The move to being able to handle heavier work couldn’t have come at a better time. Klijn says: "In 2003, sixty-to-seventy per cent of our work was normal residential construction. Now, that’s down to about 30%; the rest is industrial work, oil and gas, petrochemical, chemical, power plants. In terms of capacity, not for the biggest crawlers but for telescopics, its all over the board.

"We’ve reduced our crane fleet a little bit in terms of types and ages, we changed some investment decisions at the last moment. We discarded certain tower cranes from Liebherr, and went for telescopic cranes instead. We saw the market tilting and said, ‘Let’s get out of this.’ I am glad we did, otherwise we would have got a lot of tower cranes we didn’t know what to do with.

‘If we hadn’t changed the exposure of the company from the outset, we would have had a real problem. A number of crane companies in Holland are having very difficult times, because they are too much reliant on construction work and construction of housing. The volume for housing in Holland is at about a third of the normal rate. If we are complaining, the contractors are crying.

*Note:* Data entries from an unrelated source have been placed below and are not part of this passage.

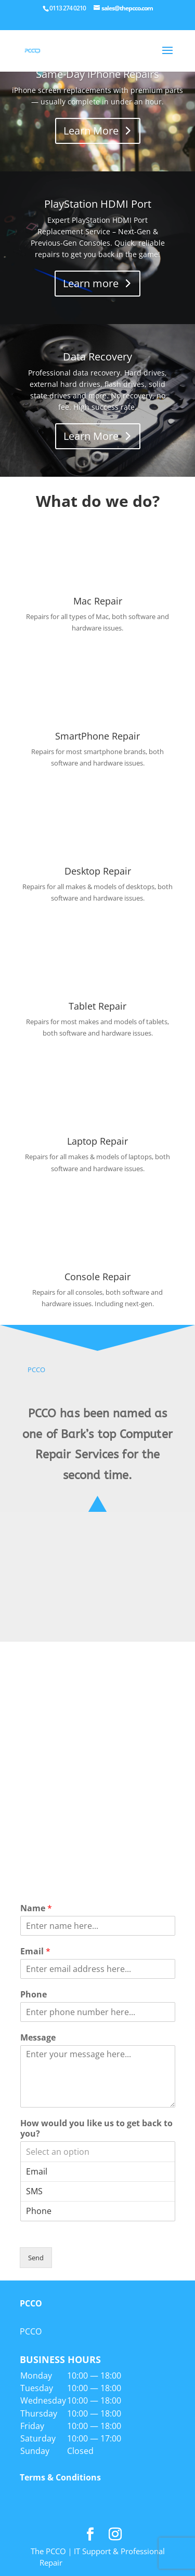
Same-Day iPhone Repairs (97, 74)
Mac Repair (97, 601)
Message (38, 2037)
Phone (33, 1994)
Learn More (91, 131)
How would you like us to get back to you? (96, 2129)
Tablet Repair (97, 1006)
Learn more (91, 283)
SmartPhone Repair (97, 736)
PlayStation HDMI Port (97, 204)
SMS (98, 2191)
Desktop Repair (97, 871)
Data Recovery (97, 357)
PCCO (36, 1369)
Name (36, 1908)
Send (36, 2257)
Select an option (98, 2152)
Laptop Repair (97, 1141)
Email (35, 1951)
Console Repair (97, 1276)
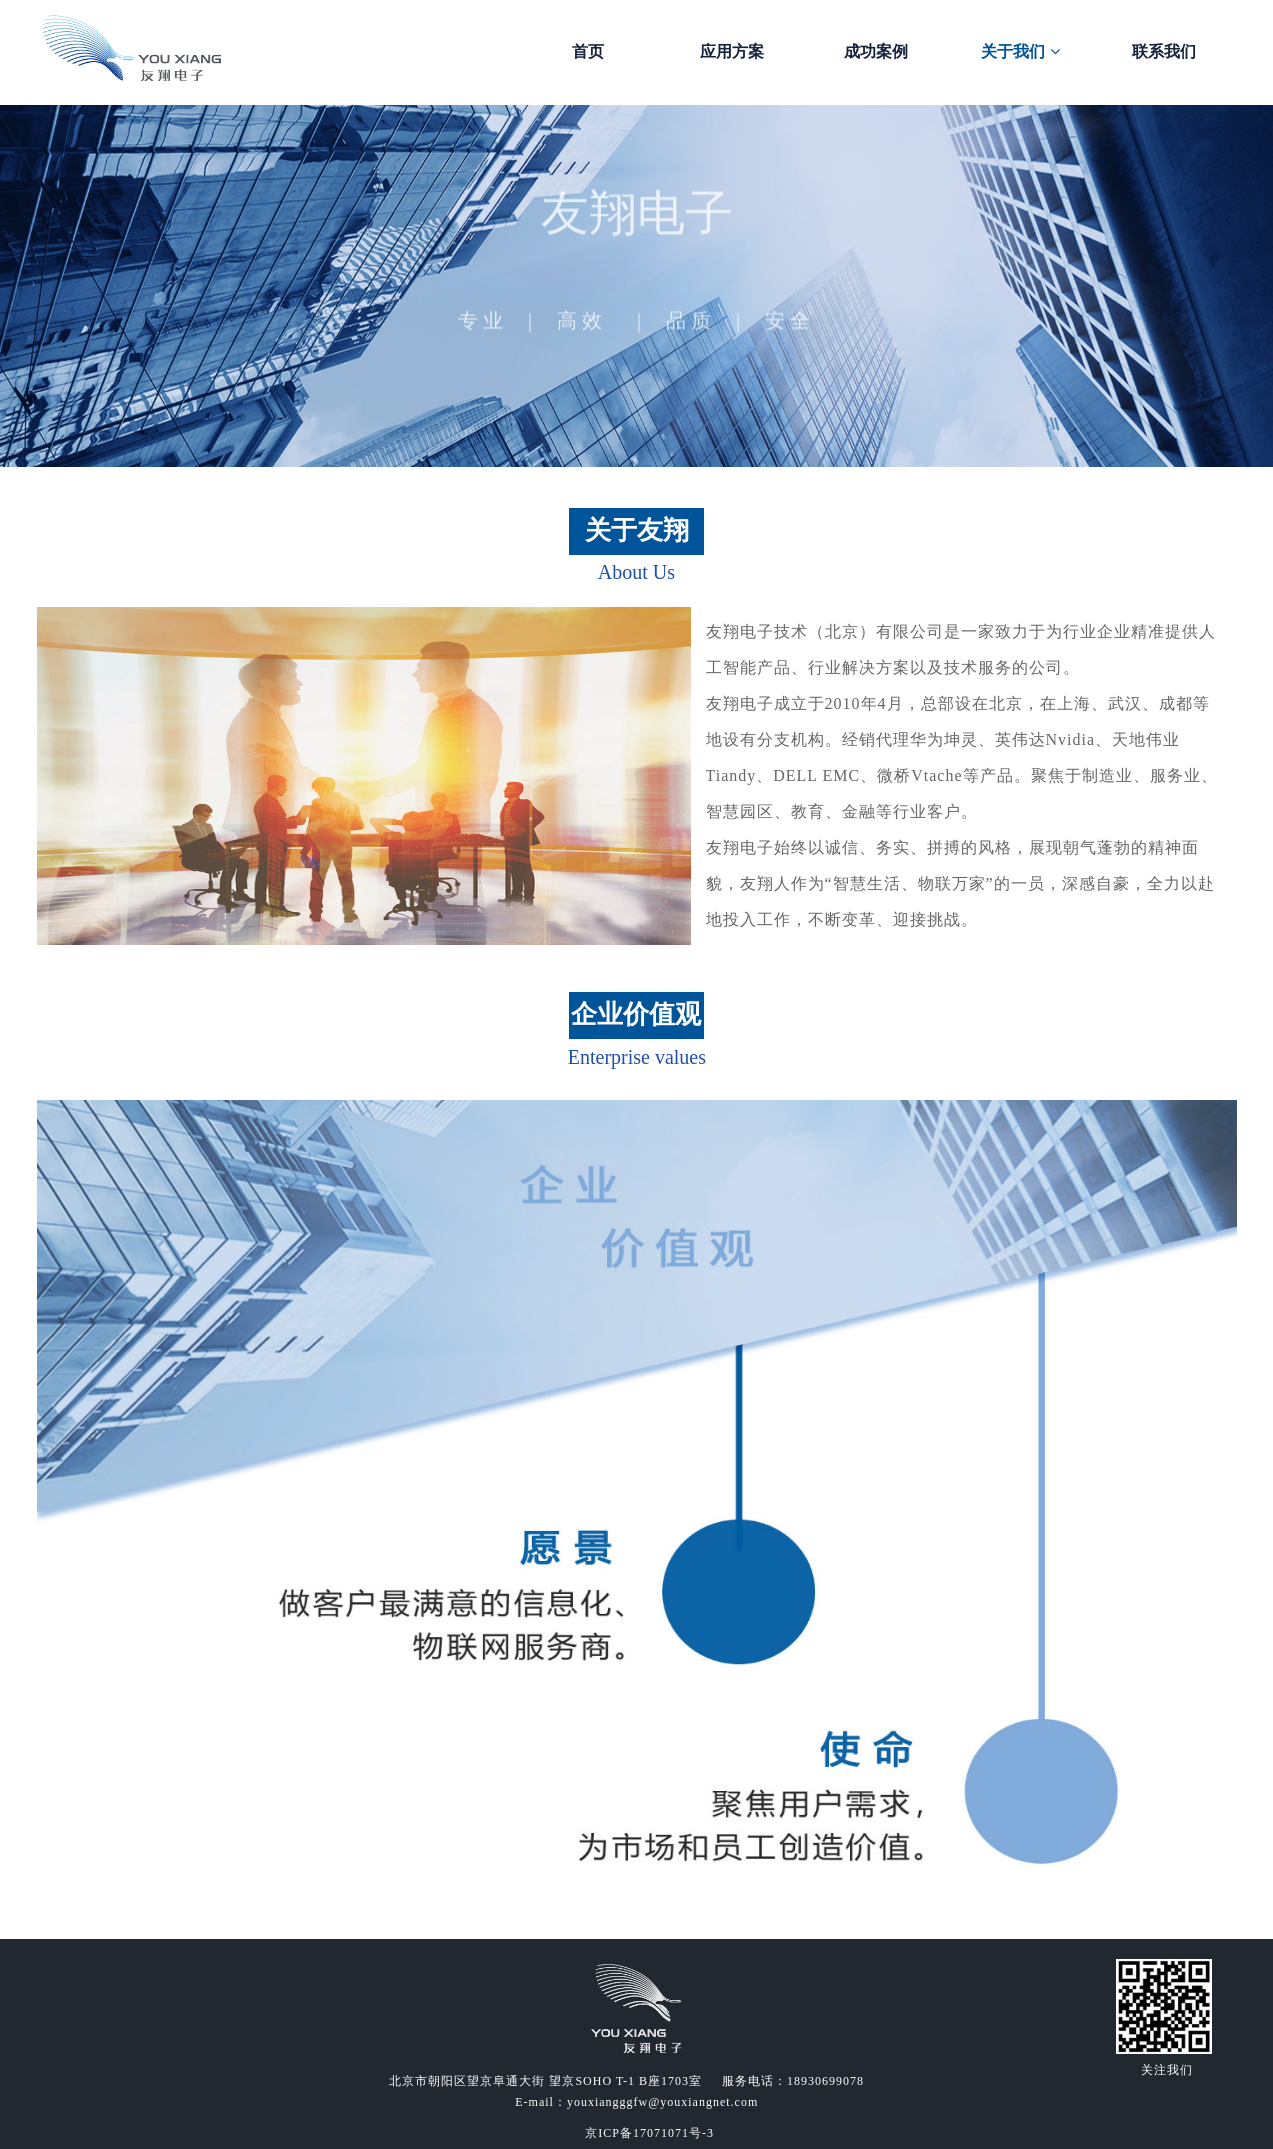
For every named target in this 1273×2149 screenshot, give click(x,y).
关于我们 (1020, 51)
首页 (588, 51)
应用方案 (732, 51)
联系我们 (1164, 51)
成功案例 (876, 51)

"We still operate 120 normal road going trucks. We need to replace 20-25 a year. Now is the time to buy a truck, you’ll get a good price: the truck and trailer fabricators are crying out for work. We all have the same problem though. You have all of this gear, all of these people. Whether you work or not, costs are going straight on. At previous conferences, the Asians and the Americans were not half as pessimistic as we are in Europe. Only Europe is the problem; and the problem for us, is we are in Europe."